BLOCCO DI TESTO:
^^^^^^^^

"Atlantis.
Indagine
bibliografica dalle fonti di Platone fino agli scrittori moderni e le
ipotetiche ricostruzioni cartografiche"
a cura di
Ernesto Paleani..
Lemuria
Nel
1904, nel corso di una riunione dell' Accademia Scientifica
Britannica, Isidoro Geoffrey St. Hilaire fece osservare che, se si
volesse classificare l'isola di Madagascar soltanto in base a
considerazioni tratte dalla zoologia, senza riferimenti alla sua
posizione geografica, si potrebbe dimostrare che quella terra non è
né africana né asiatica, ma del tutto differente da entrambe,
quasi facesse parte di un altro continente.
Terra dei Giganti
Ancora prima di Atlantide,
sommersa dalle grandi onde dell'Atlantico, e di Mu,
disgregata dalle migliaia di vulcani della zona del Pacifico, questo
vasto continente aveva ospitato i primi fra gli uomini. E forse non
sbagliano studiosi e geologi di fama internazionale come Haeckel,
quando affermano che sia stata Lemuria la vera culla della razza
umana.
Se già è difficile risalire il
corso dei tempi per rintracciare la storia e le vestigia di
Atlantide e di Mu, ancora più travagliato può apparire il compito
di squarciare il grande velo di mistero caduto tra noi e le prime età
della Terra.

^^^^^^^^

MATERIALE FORNITO:
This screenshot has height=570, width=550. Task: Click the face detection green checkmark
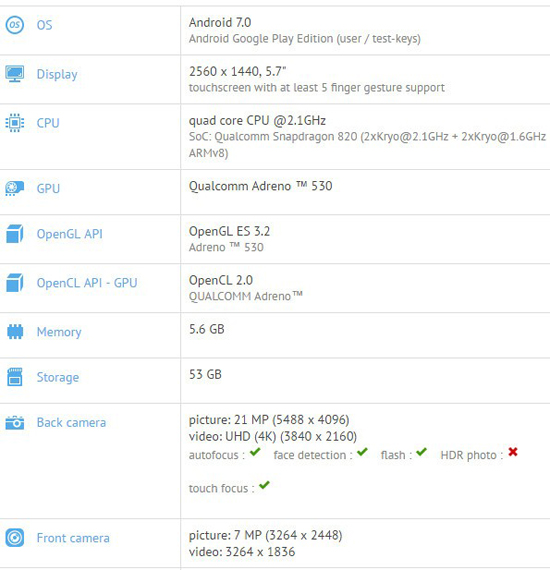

^^^^^^^^

ESERCIZIO SCRITTO 1: Riscrivi il testo su Lemuria partendo dalle parole "Se già è difficile" e fermandoti dopo "della Terra.", mettendo "manto" al posto di "velo".
ESERCIZIO SCRITTO 2: Nel testo su Lemuria, quale studioso viene nominato tra quelli che considerano Lemuria la vera culla della razza umana?
Il materiale qui sopra è a sé stante e non fa parte del testo.

SOLUZIONE 1:
Se già è difficile risalire il
corso dei tempi per rintracciare la storia e le vestigia di
Atlantide e di Mu, ancora più travagliato può apparire il compito
di squarciare il grande manto di mistero caduto tra noi e le prime età
della Terra.

SOLUZIONE 2: Haeckel.